In 1961, all operations came under a combined administrative unit (including housing both male and female youths) with a new name, the Hawaiʻi Youth Correctional Facility (HYCF,) a branch of the Corrections Division of the reorganized Department of Social Services and Housing.
HYCF is the state’s sole juvenile facility. It’s comprised of two separate facilities with three housing units: two boys’ housing units and a girls’ housing unit (with certain exceptions, HYCF houses boys confined for long terms at the main secure custody facility (“SCF.”)
The SCF is comprised of a central courtyard surrounded by three housing modules, with ten cells and a common area in each module, a school, a gymnasium, kitchen facilities, offices for administrative and medical staff, and two isolation cells.
The Olomana School, Olomana Hale Hoʻomalu and Olomana Youth Center were established since 1985 and provide support services to alienated students throughout the State of Hawaiʻi.
Olomana School (operated by the DOE) offers three main educational programs: incarcerated youth are served at HYCF; the Olomana Hale Hoʻomalu program is to provide educational and support services to students who are temporarily confined to the juvenile detention facility; and The Olomana Youth Center serves at-risk students from Windward Oahu’s secondary schools and also HYCF students who are in transit.
Due to the pending litigation in 1991 against the State regarding conditions of confinement for women, the temporary Women’s Community Correctional Center (in what was the Koʻolau Boys Home on the makai side of the highway) was remodeled and completed in 1994 as the State’s primary women’s all-custody facility.
Women’s Community Correctional Center (WCCC) is the only women’s prison in Hawaii. It also serves the needs of pre-trial and sentenced female offenders. The facility houses female offenders who are of maximum, medium and minimum custody levels.

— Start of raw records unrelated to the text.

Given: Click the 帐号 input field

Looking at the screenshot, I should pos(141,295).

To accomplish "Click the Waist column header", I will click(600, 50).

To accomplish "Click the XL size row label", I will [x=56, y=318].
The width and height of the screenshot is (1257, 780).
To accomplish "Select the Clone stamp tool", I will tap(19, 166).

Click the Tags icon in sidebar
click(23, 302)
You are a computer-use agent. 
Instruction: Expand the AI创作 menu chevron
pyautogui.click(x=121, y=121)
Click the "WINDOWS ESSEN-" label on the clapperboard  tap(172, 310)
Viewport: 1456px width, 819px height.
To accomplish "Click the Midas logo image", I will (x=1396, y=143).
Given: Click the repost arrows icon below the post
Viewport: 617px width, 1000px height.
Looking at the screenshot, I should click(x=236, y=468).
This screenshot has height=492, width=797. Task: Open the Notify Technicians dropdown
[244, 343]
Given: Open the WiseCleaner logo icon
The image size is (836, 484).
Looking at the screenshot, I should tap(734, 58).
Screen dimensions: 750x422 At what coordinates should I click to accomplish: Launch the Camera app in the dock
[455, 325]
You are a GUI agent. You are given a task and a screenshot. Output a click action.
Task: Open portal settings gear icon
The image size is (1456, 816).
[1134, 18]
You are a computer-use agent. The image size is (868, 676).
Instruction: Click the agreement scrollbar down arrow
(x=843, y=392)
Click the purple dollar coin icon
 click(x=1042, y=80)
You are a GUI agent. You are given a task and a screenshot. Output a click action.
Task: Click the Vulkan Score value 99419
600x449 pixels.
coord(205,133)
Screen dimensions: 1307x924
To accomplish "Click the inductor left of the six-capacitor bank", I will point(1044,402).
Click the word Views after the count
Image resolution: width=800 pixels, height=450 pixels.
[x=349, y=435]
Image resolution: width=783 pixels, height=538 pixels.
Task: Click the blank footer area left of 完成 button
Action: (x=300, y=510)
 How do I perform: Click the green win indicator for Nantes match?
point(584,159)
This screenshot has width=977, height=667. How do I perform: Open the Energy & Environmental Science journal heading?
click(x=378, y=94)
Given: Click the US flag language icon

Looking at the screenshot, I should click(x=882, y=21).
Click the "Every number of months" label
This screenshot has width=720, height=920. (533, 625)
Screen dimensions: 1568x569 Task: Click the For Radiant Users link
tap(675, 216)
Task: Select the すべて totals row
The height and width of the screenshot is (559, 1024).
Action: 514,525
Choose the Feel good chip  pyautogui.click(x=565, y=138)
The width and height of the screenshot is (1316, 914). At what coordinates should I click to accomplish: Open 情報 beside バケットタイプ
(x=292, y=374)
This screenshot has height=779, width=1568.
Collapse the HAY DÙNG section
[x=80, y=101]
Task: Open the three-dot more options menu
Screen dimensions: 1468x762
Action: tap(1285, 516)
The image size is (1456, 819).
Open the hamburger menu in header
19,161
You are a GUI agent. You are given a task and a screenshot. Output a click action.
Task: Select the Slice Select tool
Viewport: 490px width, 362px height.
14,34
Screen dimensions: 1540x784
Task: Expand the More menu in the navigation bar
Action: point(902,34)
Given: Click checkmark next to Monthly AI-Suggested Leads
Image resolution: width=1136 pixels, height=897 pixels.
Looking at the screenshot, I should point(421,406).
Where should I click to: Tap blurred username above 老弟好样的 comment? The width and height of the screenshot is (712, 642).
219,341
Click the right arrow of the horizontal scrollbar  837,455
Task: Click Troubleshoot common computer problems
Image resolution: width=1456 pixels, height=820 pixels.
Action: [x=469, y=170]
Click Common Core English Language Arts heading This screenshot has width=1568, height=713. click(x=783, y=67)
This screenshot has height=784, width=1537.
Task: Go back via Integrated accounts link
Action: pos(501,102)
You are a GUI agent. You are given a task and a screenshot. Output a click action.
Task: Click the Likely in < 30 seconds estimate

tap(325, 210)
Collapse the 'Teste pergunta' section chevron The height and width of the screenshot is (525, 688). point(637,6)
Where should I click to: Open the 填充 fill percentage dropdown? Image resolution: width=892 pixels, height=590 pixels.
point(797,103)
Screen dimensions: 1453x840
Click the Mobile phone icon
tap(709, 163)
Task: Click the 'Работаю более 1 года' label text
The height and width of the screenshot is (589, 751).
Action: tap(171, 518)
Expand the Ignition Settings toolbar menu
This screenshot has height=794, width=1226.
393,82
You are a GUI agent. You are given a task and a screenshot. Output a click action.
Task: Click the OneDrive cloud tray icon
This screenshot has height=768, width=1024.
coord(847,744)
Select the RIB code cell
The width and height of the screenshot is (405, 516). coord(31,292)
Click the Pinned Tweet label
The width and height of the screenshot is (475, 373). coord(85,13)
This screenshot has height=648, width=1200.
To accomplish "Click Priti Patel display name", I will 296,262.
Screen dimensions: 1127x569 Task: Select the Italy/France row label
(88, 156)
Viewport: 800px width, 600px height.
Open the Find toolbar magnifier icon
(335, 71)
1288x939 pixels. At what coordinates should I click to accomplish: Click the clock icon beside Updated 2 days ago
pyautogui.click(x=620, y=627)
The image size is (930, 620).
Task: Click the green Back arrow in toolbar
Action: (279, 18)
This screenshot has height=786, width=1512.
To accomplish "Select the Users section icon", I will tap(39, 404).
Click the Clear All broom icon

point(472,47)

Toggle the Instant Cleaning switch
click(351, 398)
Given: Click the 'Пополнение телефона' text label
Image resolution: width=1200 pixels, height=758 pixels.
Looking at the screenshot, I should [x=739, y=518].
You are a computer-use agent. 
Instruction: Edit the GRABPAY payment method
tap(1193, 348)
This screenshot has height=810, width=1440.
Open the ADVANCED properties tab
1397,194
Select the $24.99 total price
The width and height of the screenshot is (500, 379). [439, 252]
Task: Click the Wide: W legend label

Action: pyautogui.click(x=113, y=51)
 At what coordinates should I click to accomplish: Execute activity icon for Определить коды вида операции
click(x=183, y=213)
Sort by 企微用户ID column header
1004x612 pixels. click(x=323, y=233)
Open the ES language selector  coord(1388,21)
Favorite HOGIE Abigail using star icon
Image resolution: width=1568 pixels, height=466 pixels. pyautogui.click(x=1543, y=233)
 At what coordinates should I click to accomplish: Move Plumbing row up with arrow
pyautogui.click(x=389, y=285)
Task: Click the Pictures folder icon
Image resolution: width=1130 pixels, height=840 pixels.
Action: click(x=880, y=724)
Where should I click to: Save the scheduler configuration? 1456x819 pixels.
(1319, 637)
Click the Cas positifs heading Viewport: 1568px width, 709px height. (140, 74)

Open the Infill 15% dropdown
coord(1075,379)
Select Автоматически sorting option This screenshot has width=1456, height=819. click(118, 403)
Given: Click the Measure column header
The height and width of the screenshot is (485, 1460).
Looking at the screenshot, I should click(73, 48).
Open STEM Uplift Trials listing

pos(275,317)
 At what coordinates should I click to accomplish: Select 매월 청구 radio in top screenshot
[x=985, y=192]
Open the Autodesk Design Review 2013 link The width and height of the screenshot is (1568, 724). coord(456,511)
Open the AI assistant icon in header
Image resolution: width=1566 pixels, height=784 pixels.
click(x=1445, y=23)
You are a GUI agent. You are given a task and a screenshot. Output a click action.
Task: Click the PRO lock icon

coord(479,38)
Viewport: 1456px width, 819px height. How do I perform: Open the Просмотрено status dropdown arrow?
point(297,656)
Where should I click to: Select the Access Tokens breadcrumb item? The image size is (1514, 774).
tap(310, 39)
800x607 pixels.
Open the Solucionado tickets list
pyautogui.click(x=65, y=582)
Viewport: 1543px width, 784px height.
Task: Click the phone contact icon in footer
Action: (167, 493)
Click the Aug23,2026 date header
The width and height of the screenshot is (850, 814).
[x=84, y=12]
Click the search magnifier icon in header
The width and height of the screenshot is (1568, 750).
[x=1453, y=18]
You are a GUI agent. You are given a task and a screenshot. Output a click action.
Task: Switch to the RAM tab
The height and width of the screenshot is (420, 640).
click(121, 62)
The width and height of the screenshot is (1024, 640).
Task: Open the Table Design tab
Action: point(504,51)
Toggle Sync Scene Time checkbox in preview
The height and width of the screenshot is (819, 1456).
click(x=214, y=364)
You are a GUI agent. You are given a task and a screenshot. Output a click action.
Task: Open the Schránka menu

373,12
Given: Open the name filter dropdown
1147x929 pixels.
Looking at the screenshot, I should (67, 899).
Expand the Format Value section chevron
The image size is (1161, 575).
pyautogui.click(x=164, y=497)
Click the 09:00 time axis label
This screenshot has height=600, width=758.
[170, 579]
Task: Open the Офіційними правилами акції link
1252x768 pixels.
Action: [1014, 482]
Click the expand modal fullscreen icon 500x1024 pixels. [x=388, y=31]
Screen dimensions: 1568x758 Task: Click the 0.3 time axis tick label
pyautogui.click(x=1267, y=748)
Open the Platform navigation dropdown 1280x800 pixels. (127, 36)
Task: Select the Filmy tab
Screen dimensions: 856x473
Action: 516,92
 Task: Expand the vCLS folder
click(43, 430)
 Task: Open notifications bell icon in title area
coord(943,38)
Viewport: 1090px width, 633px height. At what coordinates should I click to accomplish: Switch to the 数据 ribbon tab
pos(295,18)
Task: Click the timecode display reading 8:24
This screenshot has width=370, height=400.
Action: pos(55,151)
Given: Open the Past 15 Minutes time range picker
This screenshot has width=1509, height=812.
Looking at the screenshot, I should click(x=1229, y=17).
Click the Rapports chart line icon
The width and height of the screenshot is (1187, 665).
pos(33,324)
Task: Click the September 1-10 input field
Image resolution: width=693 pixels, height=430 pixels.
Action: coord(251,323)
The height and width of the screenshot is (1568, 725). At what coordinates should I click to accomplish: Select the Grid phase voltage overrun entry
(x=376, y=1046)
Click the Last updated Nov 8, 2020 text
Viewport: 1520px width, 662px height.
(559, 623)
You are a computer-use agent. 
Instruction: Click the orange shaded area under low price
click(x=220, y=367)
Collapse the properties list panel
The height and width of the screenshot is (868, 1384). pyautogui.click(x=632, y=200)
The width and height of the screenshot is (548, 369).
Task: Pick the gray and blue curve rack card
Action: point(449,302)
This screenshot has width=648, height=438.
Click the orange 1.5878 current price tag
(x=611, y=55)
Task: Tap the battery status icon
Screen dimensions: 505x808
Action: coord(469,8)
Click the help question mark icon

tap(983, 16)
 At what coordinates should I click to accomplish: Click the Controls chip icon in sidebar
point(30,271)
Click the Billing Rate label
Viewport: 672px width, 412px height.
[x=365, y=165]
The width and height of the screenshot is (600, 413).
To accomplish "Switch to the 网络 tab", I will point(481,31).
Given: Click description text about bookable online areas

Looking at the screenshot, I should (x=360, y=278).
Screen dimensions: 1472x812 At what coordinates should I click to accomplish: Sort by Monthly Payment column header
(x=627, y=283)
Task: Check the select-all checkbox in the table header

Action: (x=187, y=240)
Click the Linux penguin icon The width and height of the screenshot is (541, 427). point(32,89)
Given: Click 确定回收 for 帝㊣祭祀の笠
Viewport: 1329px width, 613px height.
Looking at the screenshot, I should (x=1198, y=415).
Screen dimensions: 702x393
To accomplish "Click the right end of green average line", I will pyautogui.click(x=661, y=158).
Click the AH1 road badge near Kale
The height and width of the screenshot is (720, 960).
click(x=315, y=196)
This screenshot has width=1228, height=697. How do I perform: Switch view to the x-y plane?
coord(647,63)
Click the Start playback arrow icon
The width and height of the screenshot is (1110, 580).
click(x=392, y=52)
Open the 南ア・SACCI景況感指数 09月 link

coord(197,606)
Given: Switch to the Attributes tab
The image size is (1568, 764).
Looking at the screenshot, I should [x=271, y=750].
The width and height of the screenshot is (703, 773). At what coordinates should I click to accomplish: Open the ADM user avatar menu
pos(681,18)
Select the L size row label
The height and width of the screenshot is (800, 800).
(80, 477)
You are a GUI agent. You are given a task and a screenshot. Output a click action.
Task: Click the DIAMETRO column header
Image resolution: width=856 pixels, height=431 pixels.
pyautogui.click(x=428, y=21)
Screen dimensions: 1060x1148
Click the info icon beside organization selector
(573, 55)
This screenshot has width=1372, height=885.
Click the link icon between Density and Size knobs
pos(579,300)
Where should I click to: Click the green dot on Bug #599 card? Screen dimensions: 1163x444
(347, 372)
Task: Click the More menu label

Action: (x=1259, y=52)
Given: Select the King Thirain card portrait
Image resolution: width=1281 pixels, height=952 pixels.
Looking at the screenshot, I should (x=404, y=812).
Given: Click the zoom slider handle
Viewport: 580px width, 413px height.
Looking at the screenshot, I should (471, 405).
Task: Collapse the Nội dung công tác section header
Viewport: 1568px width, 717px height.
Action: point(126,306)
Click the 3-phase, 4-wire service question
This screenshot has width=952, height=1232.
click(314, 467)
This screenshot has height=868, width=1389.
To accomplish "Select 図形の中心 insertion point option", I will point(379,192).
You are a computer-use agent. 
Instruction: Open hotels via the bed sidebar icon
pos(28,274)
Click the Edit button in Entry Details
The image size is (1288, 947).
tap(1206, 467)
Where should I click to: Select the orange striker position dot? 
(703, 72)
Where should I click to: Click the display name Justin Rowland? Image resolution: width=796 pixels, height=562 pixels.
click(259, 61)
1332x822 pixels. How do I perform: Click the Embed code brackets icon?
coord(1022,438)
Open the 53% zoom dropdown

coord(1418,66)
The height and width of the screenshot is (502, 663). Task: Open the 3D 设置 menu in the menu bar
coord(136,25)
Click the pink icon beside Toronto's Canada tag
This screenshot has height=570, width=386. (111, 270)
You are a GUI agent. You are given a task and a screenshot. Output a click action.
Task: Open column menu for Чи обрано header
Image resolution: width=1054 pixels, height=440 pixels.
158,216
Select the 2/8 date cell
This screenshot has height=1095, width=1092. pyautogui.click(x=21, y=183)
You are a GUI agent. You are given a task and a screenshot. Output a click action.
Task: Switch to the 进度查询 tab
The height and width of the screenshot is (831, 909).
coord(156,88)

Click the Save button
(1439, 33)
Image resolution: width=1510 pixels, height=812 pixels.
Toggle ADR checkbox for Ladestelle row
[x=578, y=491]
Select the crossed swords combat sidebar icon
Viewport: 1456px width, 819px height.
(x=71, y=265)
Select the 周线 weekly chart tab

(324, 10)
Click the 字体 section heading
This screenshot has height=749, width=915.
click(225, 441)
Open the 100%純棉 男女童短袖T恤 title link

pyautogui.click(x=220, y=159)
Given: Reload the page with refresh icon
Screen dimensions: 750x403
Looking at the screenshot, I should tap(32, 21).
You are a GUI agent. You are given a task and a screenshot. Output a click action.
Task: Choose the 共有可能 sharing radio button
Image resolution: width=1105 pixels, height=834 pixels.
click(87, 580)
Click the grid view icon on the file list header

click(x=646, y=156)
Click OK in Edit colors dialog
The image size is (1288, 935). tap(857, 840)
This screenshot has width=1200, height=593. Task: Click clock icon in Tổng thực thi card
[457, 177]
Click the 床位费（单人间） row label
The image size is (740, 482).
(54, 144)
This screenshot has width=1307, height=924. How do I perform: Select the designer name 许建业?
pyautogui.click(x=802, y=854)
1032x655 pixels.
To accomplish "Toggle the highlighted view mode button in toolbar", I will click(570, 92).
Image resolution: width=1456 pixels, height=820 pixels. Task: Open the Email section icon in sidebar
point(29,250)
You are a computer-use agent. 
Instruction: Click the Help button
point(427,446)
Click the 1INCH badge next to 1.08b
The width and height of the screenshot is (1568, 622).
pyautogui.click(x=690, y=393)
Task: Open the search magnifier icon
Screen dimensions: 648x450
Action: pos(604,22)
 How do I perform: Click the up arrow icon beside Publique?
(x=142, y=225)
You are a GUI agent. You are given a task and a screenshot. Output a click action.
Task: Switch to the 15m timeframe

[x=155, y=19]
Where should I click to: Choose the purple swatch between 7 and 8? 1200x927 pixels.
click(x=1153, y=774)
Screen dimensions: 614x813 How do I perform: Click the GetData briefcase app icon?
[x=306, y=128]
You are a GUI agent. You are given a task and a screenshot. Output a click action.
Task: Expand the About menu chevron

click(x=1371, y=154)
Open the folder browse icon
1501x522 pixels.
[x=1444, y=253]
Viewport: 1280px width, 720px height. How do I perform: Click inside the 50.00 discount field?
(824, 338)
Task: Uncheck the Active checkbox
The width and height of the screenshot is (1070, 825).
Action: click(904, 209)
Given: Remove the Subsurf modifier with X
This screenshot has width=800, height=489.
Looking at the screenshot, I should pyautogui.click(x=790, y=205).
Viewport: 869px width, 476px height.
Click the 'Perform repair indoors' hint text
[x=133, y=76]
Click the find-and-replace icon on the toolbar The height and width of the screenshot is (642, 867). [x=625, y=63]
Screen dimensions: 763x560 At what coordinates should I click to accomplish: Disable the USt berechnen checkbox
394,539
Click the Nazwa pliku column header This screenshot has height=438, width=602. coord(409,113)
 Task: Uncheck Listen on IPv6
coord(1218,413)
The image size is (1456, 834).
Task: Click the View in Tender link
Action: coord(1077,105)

The facility is comprised of four (4) structures; Olomana, Kaala, Maunawili and Ahiki Cottages. Every cottage operates in accordance with specific programs and classification levels. WCCC also offers a 50-bed gender responsive, substance abuse therapeutic community called Ke Alaula. (Lots of information here from reports from the Auditor, Center on Juvenile and Criminal Justice, Office of Youth Services and NPS.)